Lesson 4 — Data Augmentation & CNN Architectures

Lesson 4: Data Augmentation & CNN Architectures

Learning Objectives

Understand why and when we use data augmentation for vision models
Recognize common augmentation operations and how to implement them in PyTorch
Build intuition for the evolution of CNN architectures from LeNet to ResNet
Connect CNN features to downstream tasks like object tracking

Recap: CNNs and Overfitting

CNNs can have millions of parameters and easily memorize the training set
Overfitting symptoms: training loss \(\downarrow\) while validation loss \(\uparrow\) or plateaus early
We already saw regularization like Dropout and stabilization techniques like BatchNorm
In this lesson we add weight decay and data augmentation to our toolkit

Regularization with Weight Decay

Weight decay (L2 regularization) discourages very large weights by adding a penalty to the loss.

\[ L_{\text{total}} = L_{\text{data}} + \lambda \lVert W \rVert_2^2 \]

\(\lambda\) controls the strength of the penalty (e.g., \(10^{-4}\) or \(10^{-3}\))
Encourages simpler models and can reduce overfitting, especially with many parameters
In PyTorch, set weight_decay in the optimizer instead of manually modifying the loss

import torch.optim as optim

optimizer = optim.Adam(model.parameters(),
                       lr=1e-3,
                       weight_decay=1e-4)  # L2 penalty

Combine weight decay with Dropout, BatchNorm, and data augmentation for more robust CNNs.

Idea: Data Augmentation

Data augmentation creates new training examples by applying label-preserving transformations.

Example: flipping, rotating, cropping, or color-jittering images
We do not change the label — a rotated cat is still a cat
Model learns to be robust to common variations (pose, lighting, small translations)
Acts like training on a much larger dataset without collecting more images

Types of Augmentation

Geometric

Random crop / resize
Horizontal / vertical flip
Small rotations (e.g., \(\pm 10^\circ\))
Random affine transforms (scale, shear)

Photometric

Brightness / contrast changes
Color jitter (hue, saturation)
Gaussian noise or blur
Random grayscale

Choose transforms that make sense for your data and task (e.g., avoid vertical flips for digits)

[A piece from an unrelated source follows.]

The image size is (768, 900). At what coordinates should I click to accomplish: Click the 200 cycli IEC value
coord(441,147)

Data Augmentation Pipeline


digraph aug_pipeline {
  rankdir=LR;
  node [fontsize=13, shape=box, style=rounded, height=0.7];
  edge [penwidth=1.5];
  graph [nodesep=0.7, ranksep=0.9];

  raw   [label="Original image\n(train sample)"];
  aug   [label="Random transforms\n(flip, rotate, color jitter)", style="filled,rounded", fillcolor="#fff3e0"];
  batch [label="Augmented batch\n(x_batch, y_batch)"];
  model [label="CNN model\n(f(x; θ))", style="filled,rounded", fillcolor="#e3f2fd"];

  raw -> aug -> batch -> model;
}

Each epoch, the same image can look different → the model sees a stream of varied views.

PyTorch: Augmentation with `torchvision.transforms`

import torchvision.transforms as T

train_transform = T.Compose([
    T.RandomHorizontalFlip(p=0.5),
    T.RandomRotation(degrees=10),
    T.ColorJitter(brightness=0.2, contrast=0.2),
    T.ToTensor(),
    T.Normalize((0.1307,), (0.3081,)),  # MNIST stats
])

test_transform = T.Compose([
    T.ToTensor(),
    T.Normalize((0.1307,), (0.3081,)),
])

Apply train_transform only to training data; keep validation/test transforms deterministic.

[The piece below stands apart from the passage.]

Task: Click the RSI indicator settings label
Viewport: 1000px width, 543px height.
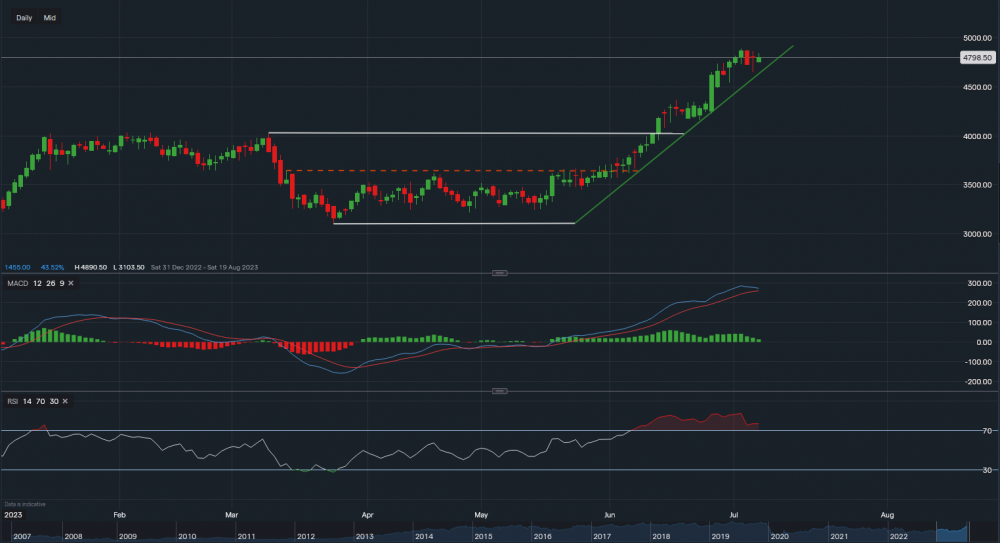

Using Transforms in a Dataset

from torchvision import datasets
from torch.utils.data import DataLoader

train_ds = datasets.MNIST(
    root="data",
    train=True,
    download=True,
    transform=train_transform,
)

test_ds = datasets.MNIST(
    root="data",
    train=False,
    download=True,
    transform=test_transform,
)

train_loader = DataLoader(train_ds, batch_size=64, shuffle=True)
test_loader = DataLoader(test_ds, batch_size=128)

Every time train_loader samples an image, a fresh random augmentation is applied.

Choosing Augmentations Carefully

Valid if the transform does not change the label
Digits (MNIST): horizontal flips or 180° rotations can change a “6” into a “9” → avoid
Natural images: flips and small rotations are usually safe
Domain-specific tasks (medical, documents) require extra care and domain knowledge

When Does Augmentation Help Most?

You have limited labeled data and a relatively large model
Test-time conditions are diverse: different devices, lighting, or viewpoints
You want robustness to small perturbations (cropping, noise, color shifts)
Often combined with Dropout/BatchNorm and early stopping

From LeNet to Modern CNNs

Architecture design evolved, but core building blocks stayed similar.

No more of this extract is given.